Description
Perhaps more than any other Greatest Hits compilation, Abba Gold
has come to define a band's career on one disk. More than that, its
release in 1992 heralded the critical rehabilitation of a group which
had, since its demise a decade earlier, become little more than a
memory of trashy costumes and cheesy tunes to many people. Here,
Elisabeth Vincentelli charts the circumstances surrounding the birth of
Abba Gold, looks at the impact it had on the music world, and tells the stories behind some of the greatest pop songs ever recorded.

Collected material:
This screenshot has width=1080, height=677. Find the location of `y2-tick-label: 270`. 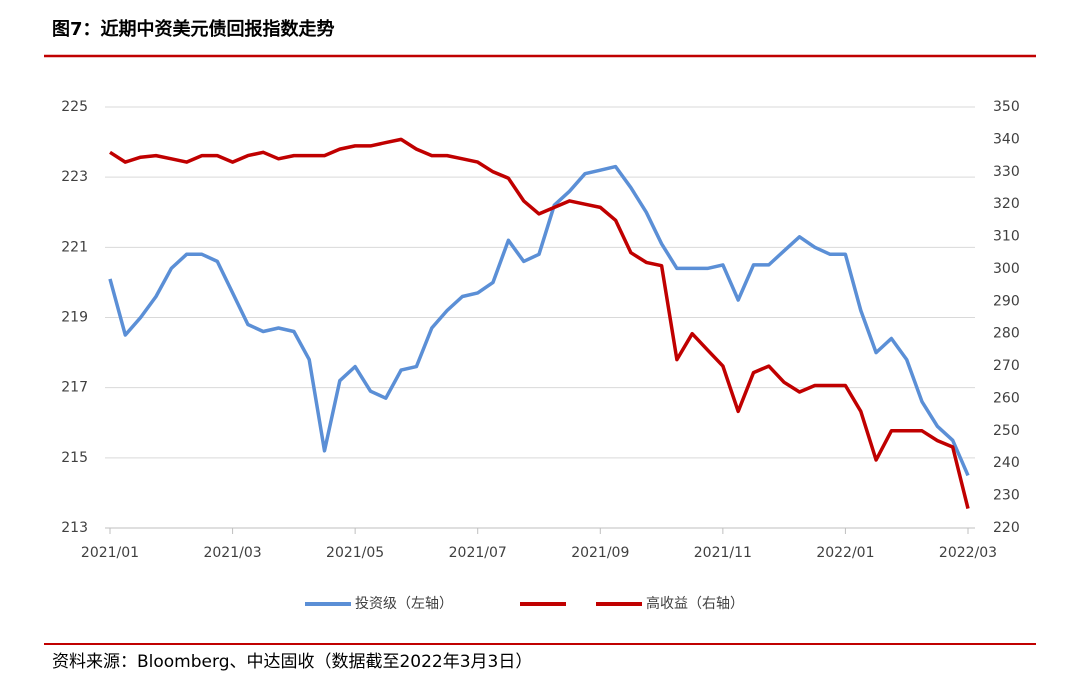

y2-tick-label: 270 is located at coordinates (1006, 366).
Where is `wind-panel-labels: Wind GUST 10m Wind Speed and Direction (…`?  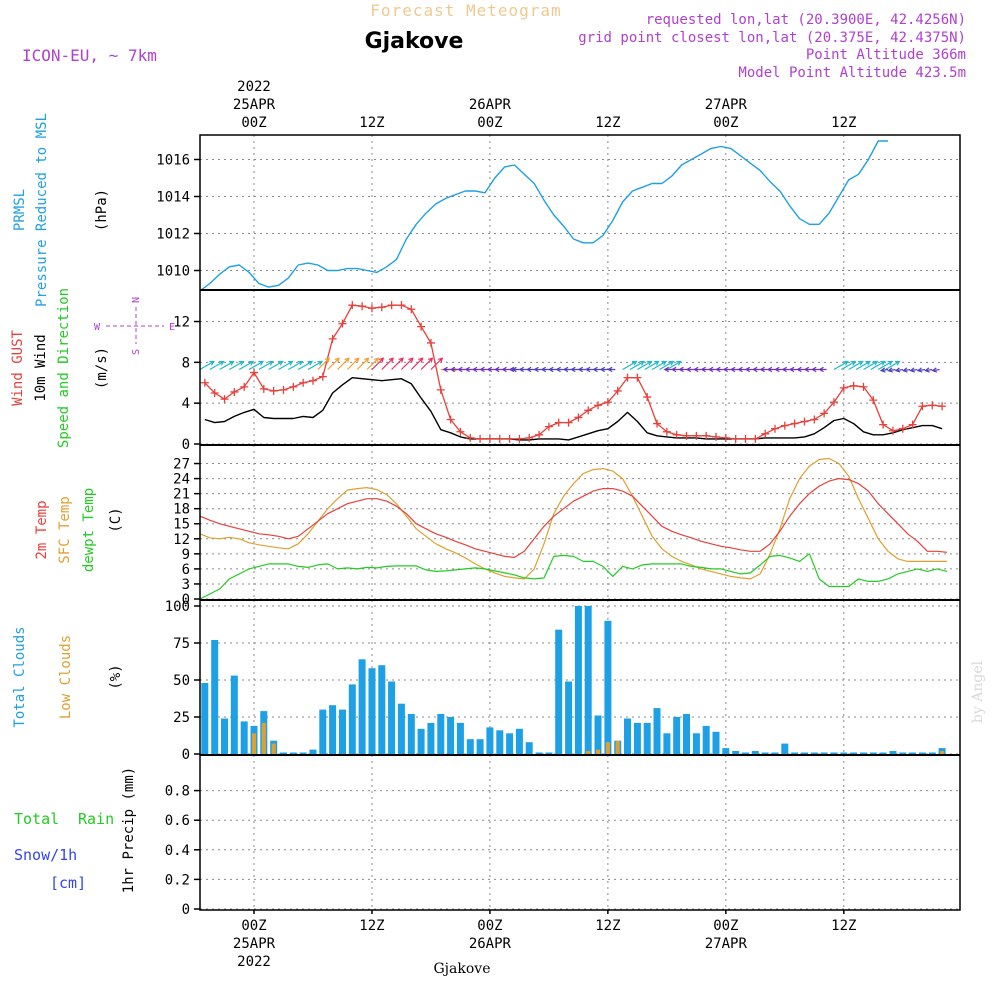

Required actions:
1. Answer each question using the Abba Gold description.
(a) In what year was Abba Gold released?
(b) How long before that release had the group's demise come?
(c) Who charts the circumstances surrounding the birth of Abba Gold?
2. Condense the Abba Gold description's paragraph beginning "Perhaps more than any other" into a short list of its main points.

Answers to each task:
1.
(a) 1992
(b) A decade earlier
(c) Elisabeth Vincentelli

2.
- Abba Gold, perhaps more than any other Greatest Hits compilation, has come to define a band's career on one disk.
- Its 1992 release heralded the critical rehabilitation of the group, which since its demise a decade earlier had become to many people little more than a memory of trashy costumes and cheesy tunes.
- Elisabeth Vincentelli charts the circumstances surrounding the birth of Abba Gold.
- She looks at its impact on the music world.
- She tells the stories behind some of the greatest pop songs ever recorded.